Work required »
Check each statement against the piece on part-time work and answer yes or no, quoting the words of the piece that decide it. (a) The writer left a job in 2012. (b) The writer now teaches full-time. (c) The writer calls the past year less than ideal for anyone.

If part-time is the new perfect, where are all the jobs?

Parents have had a lot to contend with over the past year. We’ve been working from home whilst simultaneously homeschooling, or generally herding small people and pets around the house, in an effort to save their stagnating brains – all whilst maintaining some semblance of professionalism in our own careers. It has been… well, enough to drive a person to gin. Let’s be honest, it has been less than ideal for anyone, and this is before you’ve even acknowledged the looming spectre of a deadly pandemic and consequential efforts to shield our little ones from our own worries about their fragile, beloved grandparents, our own health and even our precious babies themselves. If you are lucky enough to be in a family that has one adult with a part-time or flexible role, then it’s never felt more of a good idea!


I chose to take time away from my career when my children were small, and now have the relative luxury of working a few hours a week, teaching part-time. I have felt the need to defend this position numerous times with my peers, putting on my thickest skin when well-meaning mums at the school gate ask “when are you going back to work?” … back to work? What, to the job I quit in 2012? Choosing to work very part-time hours within the school day has meant years of shaking off the guilt that I was somehow abandoning everything Feminism had worked hard to give me.

Supplied records »
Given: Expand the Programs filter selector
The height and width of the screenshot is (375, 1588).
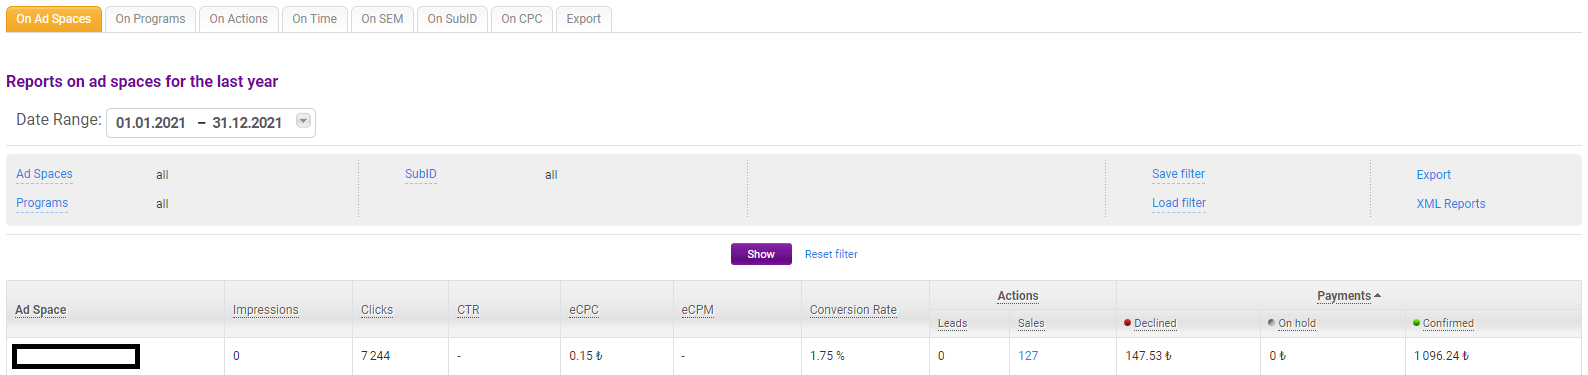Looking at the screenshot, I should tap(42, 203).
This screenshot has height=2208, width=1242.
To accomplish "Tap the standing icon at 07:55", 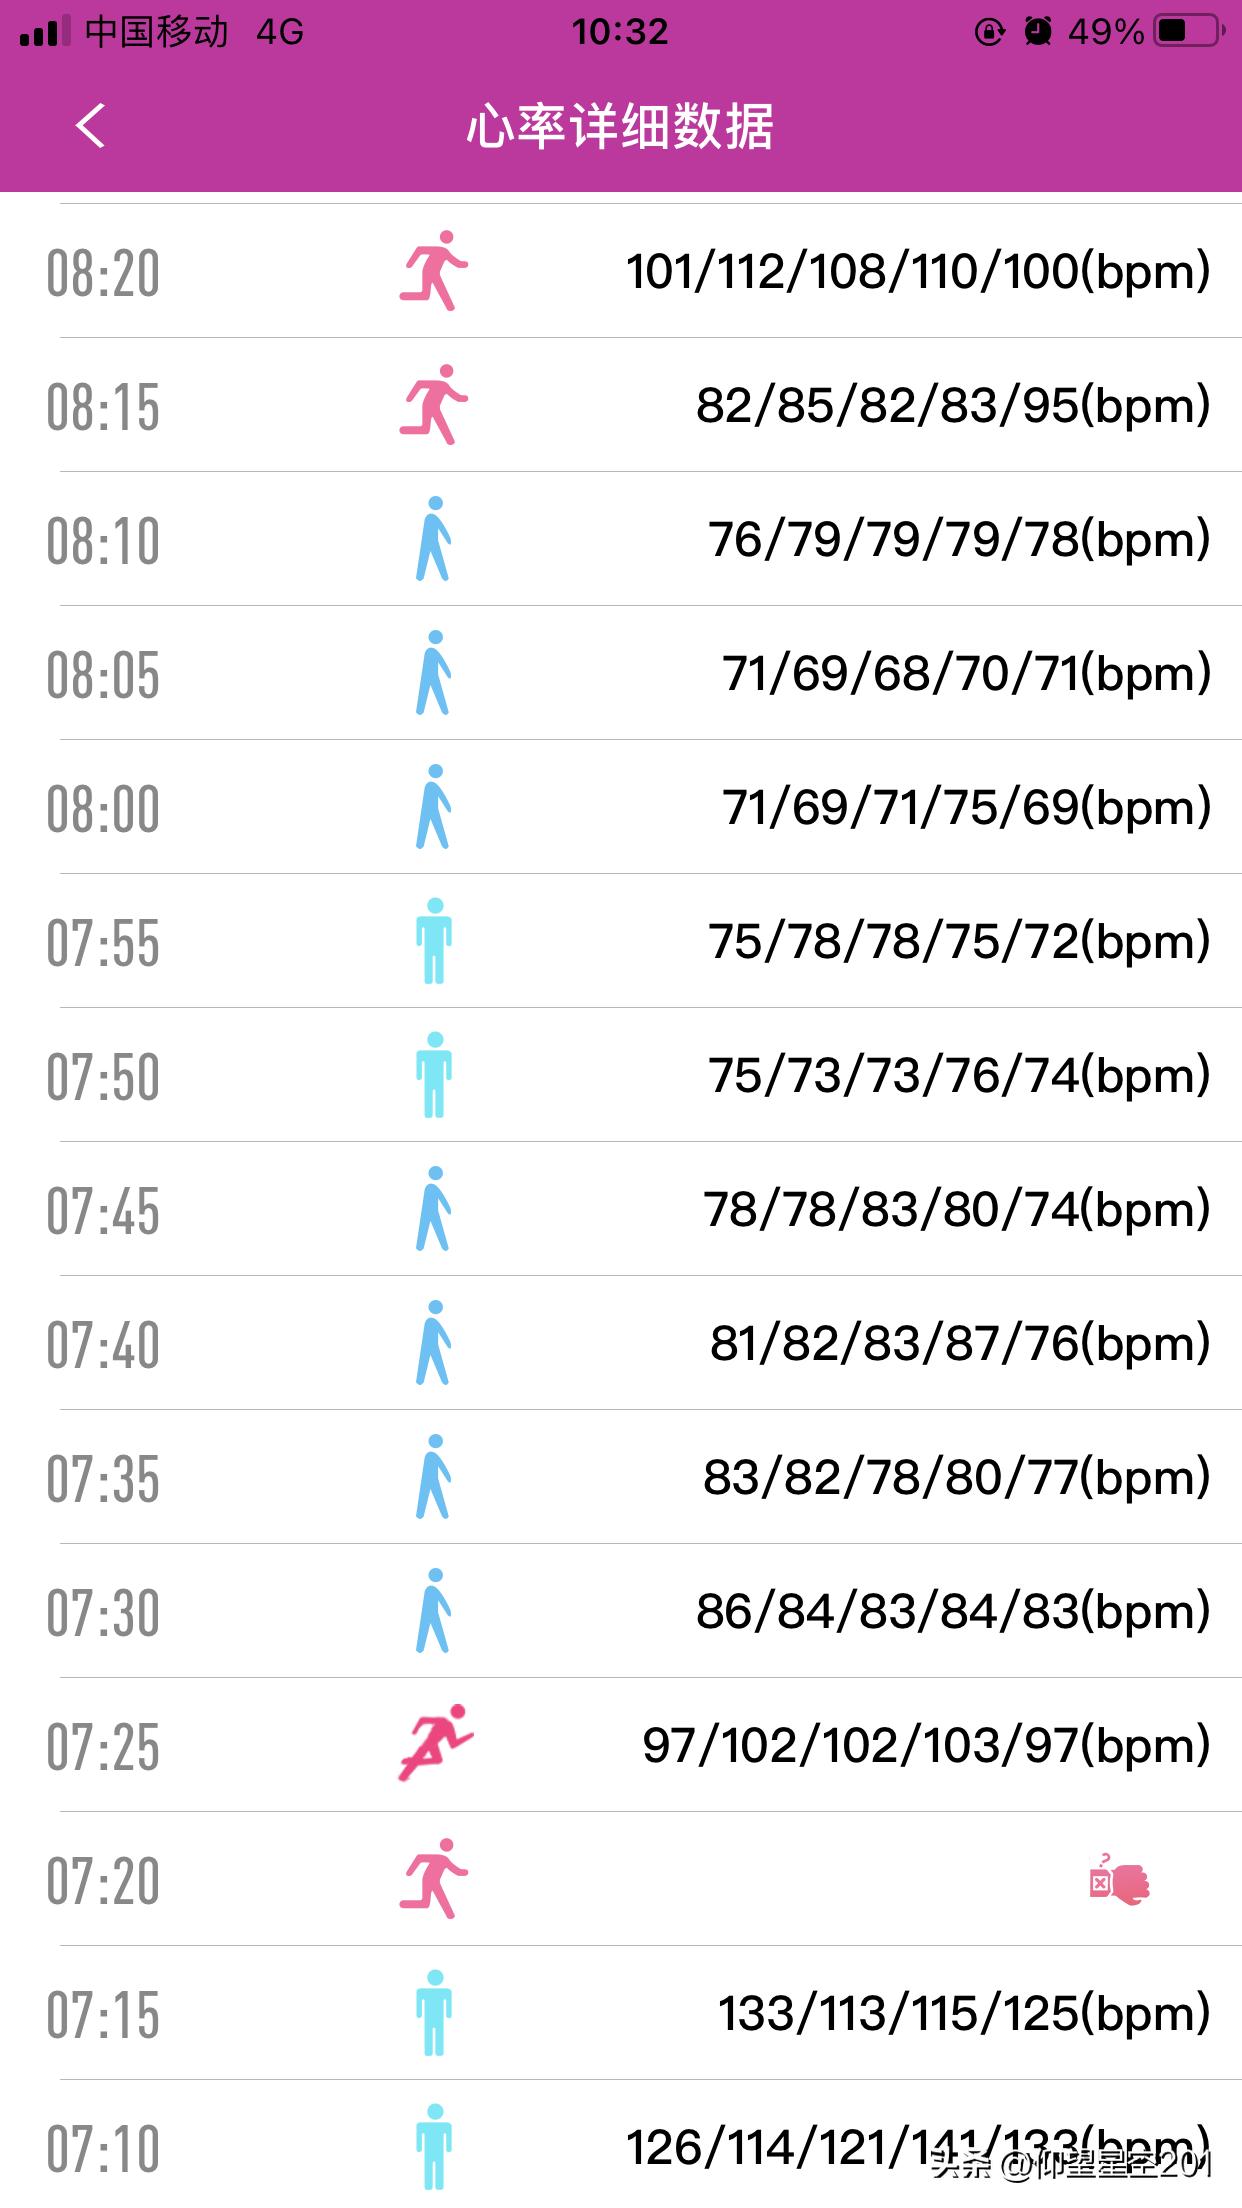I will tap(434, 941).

--

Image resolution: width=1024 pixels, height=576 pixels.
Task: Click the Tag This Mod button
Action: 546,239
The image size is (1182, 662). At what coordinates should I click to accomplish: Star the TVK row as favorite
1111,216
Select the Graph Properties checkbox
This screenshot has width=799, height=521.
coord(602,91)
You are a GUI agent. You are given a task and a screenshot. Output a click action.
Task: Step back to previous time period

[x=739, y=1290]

Exercise response »
(a) Yes: "What, to the job I quit in 2012?"
(b) No: "working a few hours a week, teaching part-time"
(c) Yes: "it has been less than ideal for anyone"